Chen Szu-yuan

Personal information
- Born: 7 February 1981 (age 45)
- Height: 170 cm (5 ft 7 in)
- Weight: 70 kg (154 lb)

Medal record
Men's recurve archery
Representing Chinese Taipei
Olympic Games
| Silver medal – second place | 2004 Athens | Team |
Asian Games
| Silver medal – second place | 2006 Doha | Team |
Asian Championships
| Bronze medal – third place | 2005 New Delhi | Team |
| Bronze medal – third place | 2009 Denpasar | Team |

= Chen Szu-yuan =

Taiwanese archer (born 1981)

Chen Szu-yuan (陳詩園 (Chén Shīyuán); born 7 February 1981) is an athlete from the Republic of China. He competes in archery.

==2004 Summer Olympics==
Chen competed for the Republic of China (as Chinese Taipei) at the 2004 Summer Olympics in men's individual archery. He won his first three elimination matches, advancing to the quarterfinals. In the quarterfinals, Chen faced Laurence Godfrey of Great Britain, losing 110-108 in the 12-arrow match. Chen placed 7th overall. Chen was also a member of Chinese Taipei's silver medal men's archery team at the 2004 Summer Olympics.

==2008 Summer Olympics==
At the 2008 Summer Olympics in Beijing Chen finished his ranking round with a total of 654 points. This gave him the 38th seed for the final competition bracket in which he faced Muhammad Marbawi in the first round, beating the Malaysian 107-106. In the second round Chen faced Balzhinima Tsyrempilov and was eliminated by 109-101.
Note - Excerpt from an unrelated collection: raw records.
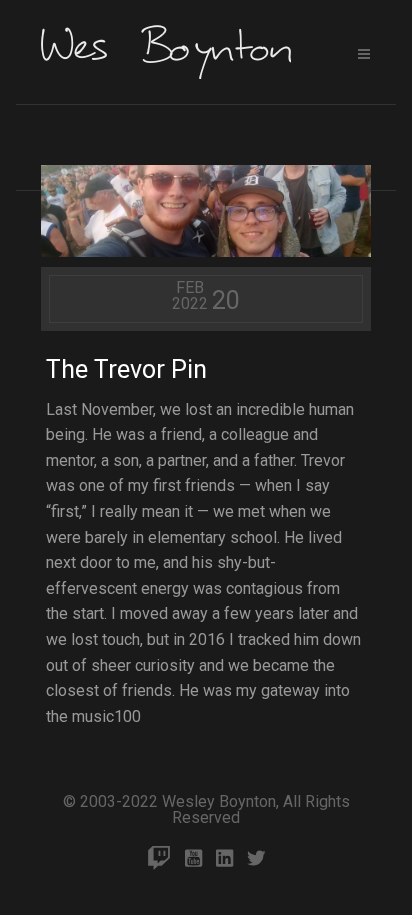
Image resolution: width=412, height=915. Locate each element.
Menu (364, 54)
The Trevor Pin (126, 369)
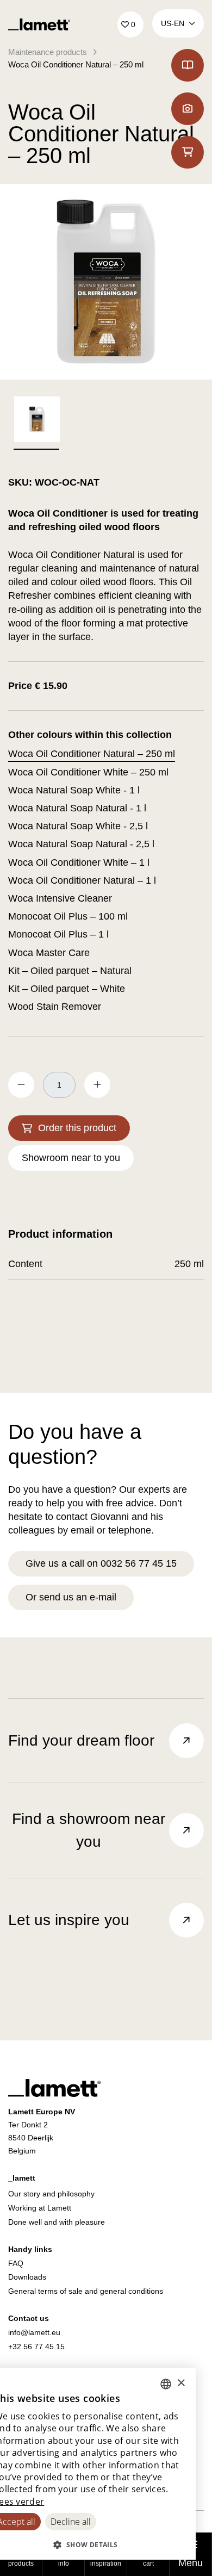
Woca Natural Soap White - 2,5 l (78, 826)
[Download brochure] (187, 65)
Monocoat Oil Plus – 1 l (58, 934)
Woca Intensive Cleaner (60, 898)
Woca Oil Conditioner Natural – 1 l (82, 880)
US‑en (172, 23)
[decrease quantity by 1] (21, 1085)
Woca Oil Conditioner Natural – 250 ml (76, 64)
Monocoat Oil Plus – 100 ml (68, 916)
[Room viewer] (187, 108)
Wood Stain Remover (54, 1006)
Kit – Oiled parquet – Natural (70, 970)
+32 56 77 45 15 (36, 2346)
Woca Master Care (49, 952)
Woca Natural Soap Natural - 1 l (77, 808)
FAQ (15, 2263)
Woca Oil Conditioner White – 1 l (78, 862)
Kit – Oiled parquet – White (66, 988)
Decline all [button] (71, 2522)
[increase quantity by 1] (97, 1085)
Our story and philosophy (51, 2193)
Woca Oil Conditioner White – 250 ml (88, 772)
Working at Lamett (39, 2207)
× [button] (181, 2383)
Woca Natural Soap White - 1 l (74, 790)
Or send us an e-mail (71, 1597)
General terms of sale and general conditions (85, 2291)
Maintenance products (47, 52)
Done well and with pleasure (56, 2222)
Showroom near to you (71, 1157)
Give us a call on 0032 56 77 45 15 (101, 1563)
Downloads (27, 2277)
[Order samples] (187, 152)
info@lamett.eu (34, 2332)
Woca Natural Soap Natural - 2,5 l (81, 844)
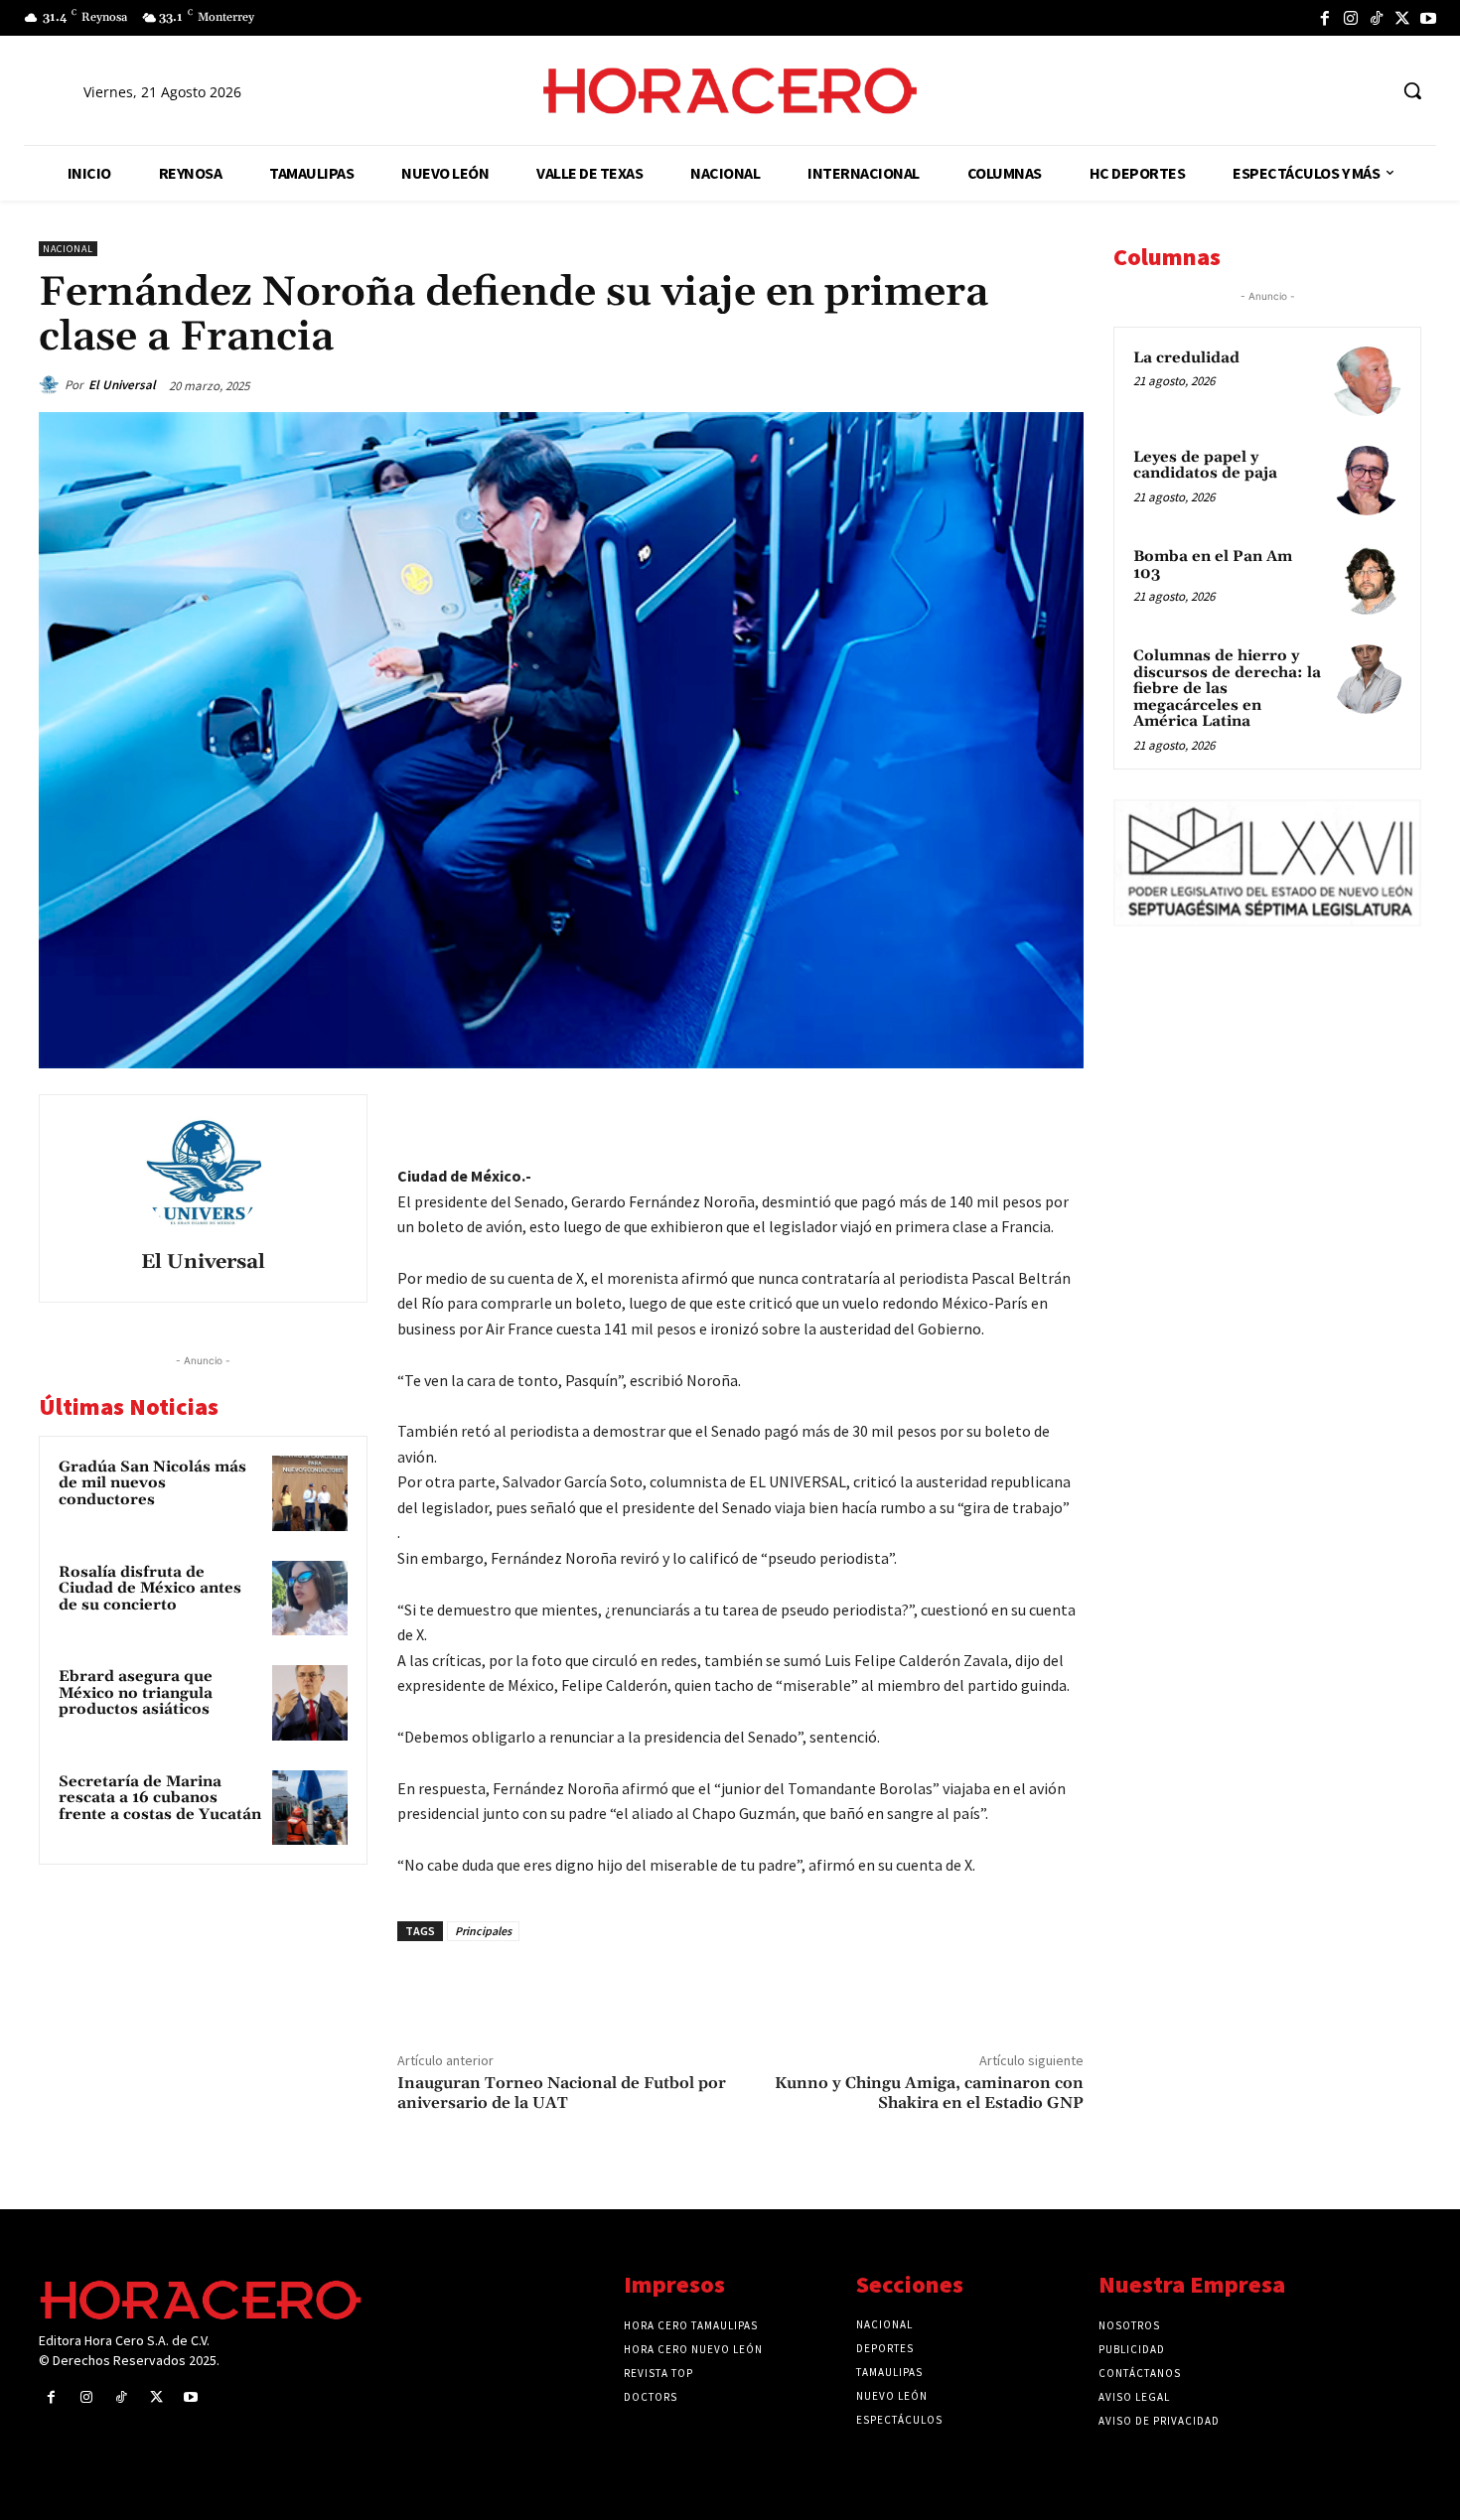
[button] (1412, 90)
Together with Kuo Cheng-wei and Wang Cheng-pang he also took part in the team event. With his 654 score from the ranking round combined with the 667 of Pang and the 659 of Kuo they were in seventh position after the ranking round. In the first round they were too strong for the American team 222-218, but in the quarter-final they were unable to beat the Ukrainian team 214-211.